Six FIDs, $72 Billion: U.S. LNG’s Record-Breaking Year

Europe’s rush to shake off Russian gas dependence and Asia’s push to buy higher volumes of American energy while negotiating trade deals have created a booming export deal market for U.S. LNG exporters and developers, even at increased liquefaction fees.

Year to date, American LNG developers have signed sales and purchase agreements (SPAs) for existing and future export plants for a total of 29.5 million metric tons per year, according to data from consulting firm Rapidan Energy Group cited by Reuters.

The volume of newly contracted U.S. LNG more than quadrupled between January and October compared to the 7 million metric tons per year (mtpa) contracted for the whole of 2024.

The U.S. LNG industry is now on track to have signed the second-highest export volumes on record, trailing only 2022, when buyers in Europe turned en masse to American gas as Russian pipeline supply to Europe slumped and stopped for many EU markets, including Germany.

Encouraged by the Trump Administration’s energy policy, LNG developers are taking advantage of the market and regulatory tailwinds to approve investments in new projects.

So far this year, Australia’s Woodside has announced the FID for the Louisiana LNG project and plans to start production in 2029. In July, Venture Global took FID and successfully closed the $15.1 billion project financing for the first phase of the company’s third project, CP2 LNG, together with the associated CP Express Pipeline. Top U.S. exporter Cheniere has made a positive FID for the Corpus Christi Midscale Trains 8 & 9 and Debottlenecking Project. NextDecade has decided to invest $6.7 billion in the expansion of its Rio Grande LNG facility in Texas, in the second Rio Grande expansion announced this year, while Sempra approved a $14 billion Port Arthur LNG Phase 2 expansion.

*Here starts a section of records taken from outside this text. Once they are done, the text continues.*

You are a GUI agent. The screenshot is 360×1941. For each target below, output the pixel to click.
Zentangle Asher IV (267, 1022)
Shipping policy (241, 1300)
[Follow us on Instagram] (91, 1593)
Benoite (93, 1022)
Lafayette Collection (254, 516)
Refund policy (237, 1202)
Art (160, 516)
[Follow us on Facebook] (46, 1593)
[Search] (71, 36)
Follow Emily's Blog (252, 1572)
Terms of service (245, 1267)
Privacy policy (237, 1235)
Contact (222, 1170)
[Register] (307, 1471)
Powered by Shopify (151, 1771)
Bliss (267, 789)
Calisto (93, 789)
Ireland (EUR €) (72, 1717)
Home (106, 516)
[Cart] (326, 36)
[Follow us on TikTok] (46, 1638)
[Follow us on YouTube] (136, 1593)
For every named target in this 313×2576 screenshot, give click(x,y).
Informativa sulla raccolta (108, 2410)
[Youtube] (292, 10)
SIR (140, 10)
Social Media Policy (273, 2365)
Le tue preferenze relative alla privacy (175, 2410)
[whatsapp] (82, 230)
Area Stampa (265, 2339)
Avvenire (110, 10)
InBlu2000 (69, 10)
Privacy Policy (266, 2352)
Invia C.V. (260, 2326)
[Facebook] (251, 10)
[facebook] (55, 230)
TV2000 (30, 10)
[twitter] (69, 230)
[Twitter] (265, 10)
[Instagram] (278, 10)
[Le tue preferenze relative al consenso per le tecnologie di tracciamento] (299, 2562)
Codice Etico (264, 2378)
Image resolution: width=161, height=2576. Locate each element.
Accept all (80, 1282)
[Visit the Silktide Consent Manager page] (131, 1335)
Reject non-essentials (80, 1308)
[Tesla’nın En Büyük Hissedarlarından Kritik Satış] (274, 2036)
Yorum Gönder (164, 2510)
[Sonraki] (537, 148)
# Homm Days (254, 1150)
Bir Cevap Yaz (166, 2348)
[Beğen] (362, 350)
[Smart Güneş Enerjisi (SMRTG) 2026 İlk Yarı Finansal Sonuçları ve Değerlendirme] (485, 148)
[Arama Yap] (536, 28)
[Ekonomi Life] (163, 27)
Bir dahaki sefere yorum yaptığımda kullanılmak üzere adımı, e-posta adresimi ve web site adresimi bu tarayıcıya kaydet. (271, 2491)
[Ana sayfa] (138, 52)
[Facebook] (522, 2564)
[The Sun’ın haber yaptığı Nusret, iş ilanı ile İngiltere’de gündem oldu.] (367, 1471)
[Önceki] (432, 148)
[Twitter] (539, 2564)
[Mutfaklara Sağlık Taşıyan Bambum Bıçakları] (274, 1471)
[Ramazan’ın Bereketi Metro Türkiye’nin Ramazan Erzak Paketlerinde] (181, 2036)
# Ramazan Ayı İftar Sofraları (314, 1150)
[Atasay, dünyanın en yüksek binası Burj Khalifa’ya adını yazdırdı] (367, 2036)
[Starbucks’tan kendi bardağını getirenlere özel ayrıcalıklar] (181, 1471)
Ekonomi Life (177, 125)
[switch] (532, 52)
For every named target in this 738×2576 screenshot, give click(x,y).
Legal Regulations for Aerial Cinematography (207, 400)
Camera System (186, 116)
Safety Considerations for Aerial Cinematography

U.S. developers of six export projects have made FIDs and secured financing so far this year, bringing total global LNG finance to a record of $72 billion, energy commodity shipping broker and advisor Poten & Partners said last month.

“Six US FIDs in one year is unprecedented– the highest number before this year was three US projects. The liquefaction finance tally could continue to climb in the final quarter of this year as a few more projects – also in the US – appear to be nearing FID,” Poten & Partners said.

In the near term, the U.S. is set to add 5 billion cubic feet per day (Bcf/d) in LNG export capacity in 2025 and 2026 alone, as Plaquemines LNG and Corpus Christi LNG Stage 3 projects come online, the Energy Information Administration said in its Short-Term Energy Outlook in October. Additions to LNG export capacity are set to boost total U.S. LNG exports to 14.7 Bcf/d in 2025 and to 16.3 Bcf/d in 2026, up from 11.9 Bcf/d in 2024, according to the EIA estimates.

The surge in U.S. LNG exports and the expected jump in Qatari LNG shipments once Qatar’s mega expansion projects are completed in 2027 have stoked fears of a coming LNG glut that could depress prices.

U.S. developers appear unfazed by this prospect and are even raising their liquefaction fees as project costs soar amid persistent higher financing rates, labor shortages, and an increase in prices of materials.

In March this year, most U.S. liquefaction fees were being discussed at $2.65 per million British thermal unit (MMBtu) to $2.95 per MMBtu, “as EPC cost escalations show no sign of abating,” Poten & Partners said at the time.

“Higher raw material prices, which are seeing further escalation because of tariffs, coupled with rising labor and financing costs are having a pronounced impact on US LNG liquefaction project implementation. The cost increases make it challenging for developers to keep engineering, procurement and construction (EPC) contracts valid as they try to move ahead with their LNG export projects,” the broker and advisor said.

Now U.S. LNG exporters and developers are asking about 15% higher liquefaction fees compared to the 2023 average of about $2 per MMBtu, Poten & Partners business intelligence head Jason Feer told Reuters this week.

And they are so far getting these higher fees in new contracts. Buyers are still willing to pay higher liquefaction fees to secure American LNG, which is seen in Europe as a means to cut off Russian supply by 2027 and in Asia as a lever to pull in tariff and trade deal talks with the Trump Administration.